August 04, 2012
On Saturday, 4 August 2012 at 11:58:09 UTC, Jonathan M Davis wrote:
> On Saturday, August 04, 2012 15:32:22 Dmitry Olshansky wrote:
>> I see it as a compile-time policy, that will fit nicely and solve both
>> issues. Just provide a templates with a few hooks, and add a Noop policy
>> that does nothing.
>
> It's starting to look like figuring out what should and shouldn't be
> configurable and how to handle it is going to be the largest problem in the
> lexer...
>
> - Jonathan M Davis

If we have a really fast lexer that is highly compile-time configureable and has a readable codebase, then this would be a really good showcase for D.


August 04, 2012
On 04-Aug-12 15:48, Jonathan M Davis wrote:
> On Saturday, August 04, 2012 15:32:22 Dmitry Olshansky wrote:
>> I see it as a compile-time policy, that will fit nicely and solve both
>> issues. Just provide a templates with a few hooks, and add a Noop policy
>> that does nothing.
>
> It's starting to look like figuring out what should and shouldn't be
> configurable and how to handle it is going to be the largest problem in the
> lexer...
>

Let's add some meat to my post.
I've seen it mostly as follows:

//user defines mixin template that is mixed in inside lexer
template MyConfig()
{
	enum identifierTable = true; // means there would be calls to table.insert on each identifier
	enum countLines = true; //adds line, column properties to the lexer/Tokens

	//statically bound callbacks, inside one can use say:
	// skip() - to skip a char (popFront)
	// get() - to read next char (via popFront, front)
	// line, col - as readonly properties
	// (skip & get do the counting if enabled)
	
	bool onError()
	{
		skip(); //the most dumb recovery, just skip a char
		return true; //go on with tokenizing, false - stop prematurely
	}

	...
}

usage:


{
	auto my_supa_table = ...; //some kind of container (should a  set on strings and support .insert("blah"); )

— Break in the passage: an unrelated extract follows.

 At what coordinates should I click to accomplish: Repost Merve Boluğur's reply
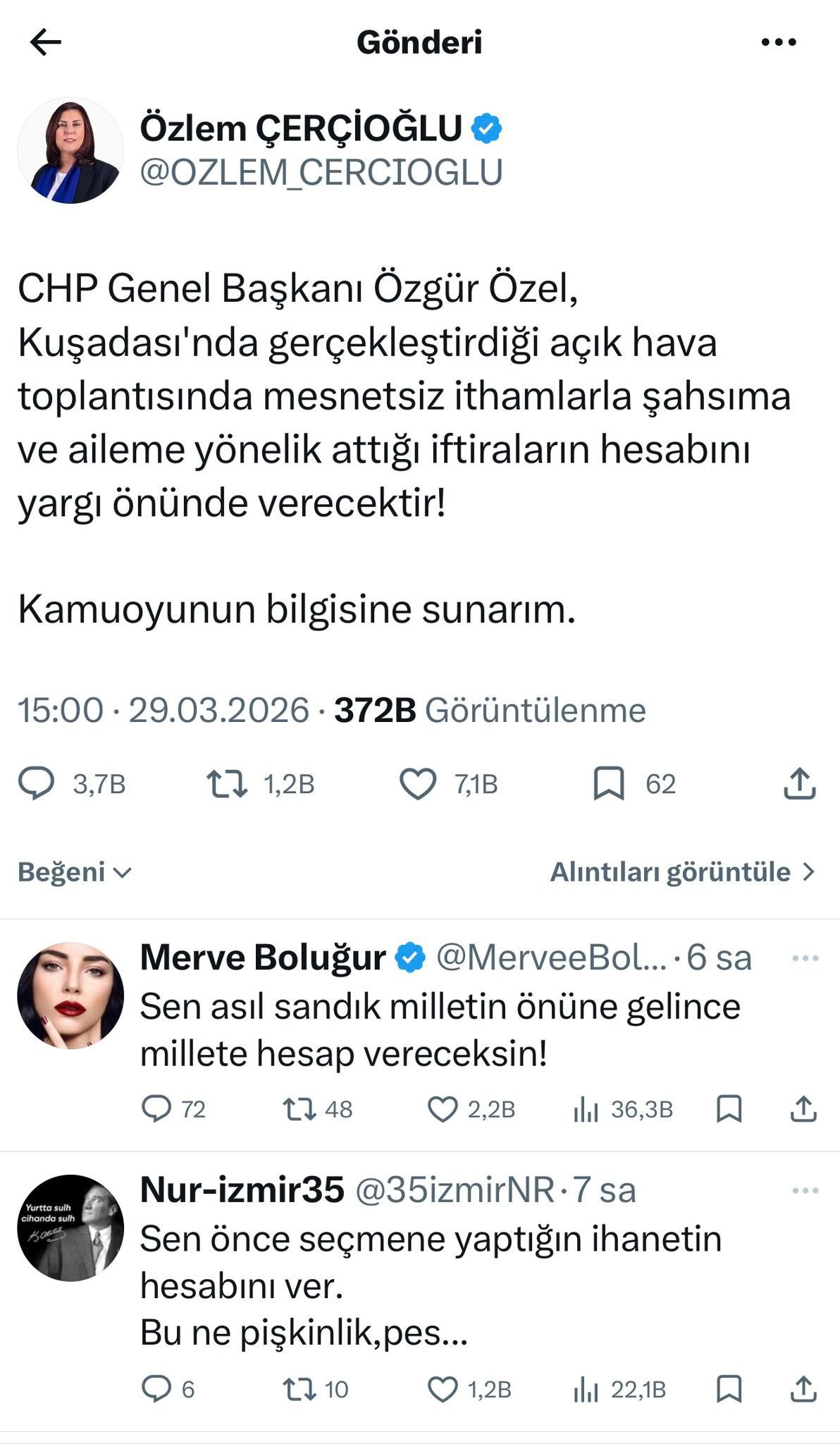[299, 1109]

	auto dlex = Lexer!(MyConfig)(table);
	auto all_tokens = array(dlex(joiner(stdin.byChunk(4096))));

	//or if we had no interest in table but only tokens:
	auto noop = Lexer!(NoopLex)();
	...		
}

-- 
Dmitry Olshansky
August 04, 2012
Jonathan M Davis , dans le message (digitalmars.D:174223), a écrit :
> On Saturday, August 04, 2012 15:32:22 Dmitry Olshansky wrote:
>> I see it as a compile-time policy, that will fit nicely and solve both issues. Just provide a templates with a few hooks, and add a Noop policy that does nothing.
> 
> It's starting to look like figuring out what should and shouldn't be configurable and how to handle it is going to be the largest problem in the lexer...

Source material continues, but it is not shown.